>>>

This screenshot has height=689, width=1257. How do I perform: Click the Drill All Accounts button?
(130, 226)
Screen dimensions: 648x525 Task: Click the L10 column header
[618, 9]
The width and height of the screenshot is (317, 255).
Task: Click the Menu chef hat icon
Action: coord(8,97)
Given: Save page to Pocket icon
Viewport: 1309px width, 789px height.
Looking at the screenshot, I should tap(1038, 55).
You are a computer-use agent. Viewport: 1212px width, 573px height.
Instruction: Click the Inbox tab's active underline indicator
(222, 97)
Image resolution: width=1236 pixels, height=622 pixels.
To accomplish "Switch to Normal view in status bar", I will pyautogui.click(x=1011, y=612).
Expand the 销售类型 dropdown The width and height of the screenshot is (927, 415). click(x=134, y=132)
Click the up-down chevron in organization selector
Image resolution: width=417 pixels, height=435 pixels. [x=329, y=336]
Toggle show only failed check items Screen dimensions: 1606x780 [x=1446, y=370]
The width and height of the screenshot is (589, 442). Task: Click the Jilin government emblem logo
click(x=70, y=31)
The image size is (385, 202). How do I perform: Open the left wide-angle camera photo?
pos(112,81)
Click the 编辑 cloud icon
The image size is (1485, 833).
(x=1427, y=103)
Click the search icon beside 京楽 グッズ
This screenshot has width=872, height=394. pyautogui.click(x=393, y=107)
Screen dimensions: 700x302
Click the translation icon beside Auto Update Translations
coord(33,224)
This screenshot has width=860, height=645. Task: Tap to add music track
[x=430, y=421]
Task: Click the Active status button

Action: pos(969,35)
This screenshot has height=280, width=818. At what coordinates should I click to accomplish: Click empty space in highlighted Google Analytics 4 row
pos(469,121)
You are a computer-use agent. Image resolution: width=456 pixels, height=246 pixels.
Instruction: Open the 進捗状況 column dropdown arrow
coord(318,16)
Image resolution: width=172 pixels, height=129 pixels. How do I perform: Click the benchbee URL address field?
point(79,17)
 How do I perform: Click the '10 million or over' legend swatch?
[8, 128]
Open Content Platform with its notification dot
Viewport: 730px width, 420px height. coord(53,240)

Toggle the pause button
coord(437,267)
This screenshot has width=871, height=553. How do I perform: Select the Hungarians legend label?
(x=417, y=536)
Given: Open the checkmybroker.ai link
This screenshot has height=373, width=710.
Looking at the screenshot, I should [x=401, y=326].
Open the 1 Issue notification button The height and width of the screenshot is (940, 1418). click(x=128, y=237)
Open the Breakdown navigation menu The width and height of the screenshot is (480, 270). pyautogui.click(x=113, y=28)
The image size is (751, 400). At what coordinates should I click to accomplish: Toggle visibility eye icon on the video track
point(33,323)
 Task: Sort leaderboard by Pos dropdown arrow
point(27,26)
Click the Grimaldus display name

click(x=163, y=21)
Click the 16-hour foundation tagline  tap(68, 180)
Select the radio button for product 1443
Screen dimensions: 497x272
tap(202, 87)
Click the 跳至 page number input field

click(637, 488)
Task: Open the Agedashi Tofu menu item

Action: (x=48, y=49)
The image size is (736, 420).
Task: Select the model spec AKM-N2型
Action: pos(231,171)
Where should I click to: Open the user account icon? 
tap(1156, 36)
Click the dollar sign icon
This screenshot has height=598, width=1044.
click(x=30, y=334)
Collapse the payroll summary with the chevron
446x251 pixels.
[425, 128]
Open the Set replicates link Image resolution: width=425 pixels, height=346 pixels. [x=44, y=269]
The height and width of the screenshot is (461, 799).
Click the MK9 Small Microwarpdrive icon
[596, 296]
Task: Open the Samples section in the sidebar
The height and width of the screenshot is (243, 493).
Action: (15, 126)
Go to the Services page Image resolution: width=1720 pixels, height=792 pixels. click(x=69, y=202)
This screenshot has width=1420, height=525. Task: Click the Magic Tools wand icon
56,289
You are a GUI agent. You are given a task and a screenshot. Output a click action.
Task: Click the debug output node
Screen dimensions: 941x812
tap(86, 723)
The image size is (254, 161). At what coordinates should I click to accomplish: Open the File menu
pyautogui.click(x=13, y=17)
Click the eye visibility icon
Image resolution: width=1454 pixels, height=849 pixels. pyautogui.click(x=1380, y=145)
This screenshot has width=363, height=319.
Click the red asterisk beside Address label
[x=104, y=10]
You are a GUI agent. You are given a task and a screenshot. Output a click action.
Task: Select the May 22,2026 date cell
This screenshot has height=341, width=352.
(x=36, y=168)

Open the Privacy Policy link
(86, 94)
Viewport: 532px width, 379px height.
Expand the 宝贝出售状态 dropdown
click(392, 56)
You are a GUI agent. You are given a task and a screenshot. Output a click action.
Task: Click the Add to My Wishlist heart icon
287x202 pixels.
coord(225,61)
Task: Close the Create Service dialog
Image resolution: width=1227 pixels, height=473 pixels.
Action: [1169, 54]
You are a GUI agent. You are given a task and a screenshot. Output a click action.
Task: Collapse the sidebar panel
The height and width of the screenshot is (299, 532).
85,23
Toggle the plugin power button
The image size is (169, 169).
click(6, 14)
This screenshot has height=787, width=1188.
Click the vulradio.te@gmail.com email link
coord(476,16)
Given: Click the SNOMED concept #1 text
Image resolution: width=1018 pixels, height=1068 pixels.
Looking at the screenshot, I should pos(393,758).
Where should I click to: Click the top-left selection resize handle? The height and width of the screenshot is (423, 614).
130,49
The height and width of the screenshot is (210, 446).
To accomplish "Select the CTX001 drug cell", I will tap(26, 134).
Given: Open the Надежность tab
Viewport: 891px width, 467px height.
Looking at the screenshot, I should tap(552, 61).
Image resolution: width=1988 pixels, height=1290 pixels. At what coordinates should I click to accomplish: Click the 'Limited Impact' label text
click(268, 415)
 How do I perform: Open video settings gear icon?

<<<

**WHAT YOU WILL DO:** Copy the stretch from the line containing "Given: Click the SNOMED concept #1 text" through the line containing "Looking at the screenshot, I should tap(552, 61)." in the records above, both included.

**RESPONSE TO THIS TASK:**
Given: Click the SNOMED concept #1 text
Image resolution: width=1018 pixels, height=1068 pixels.
Looking at the screenshot, I should pos(393,758).
Where should I click to: Click the top-left selection resize handle? The height and width of the screenshot is (423, 614).
130,49
The height and width of the screenshot is (210, 446).
To accomplish "Select the CTX001 drug cell", I will tap(26, 134).
Given: Open the Надежность tab
Viewport: 891px width, 467px height.
Looking at the screenshot, I should tap(552, 61).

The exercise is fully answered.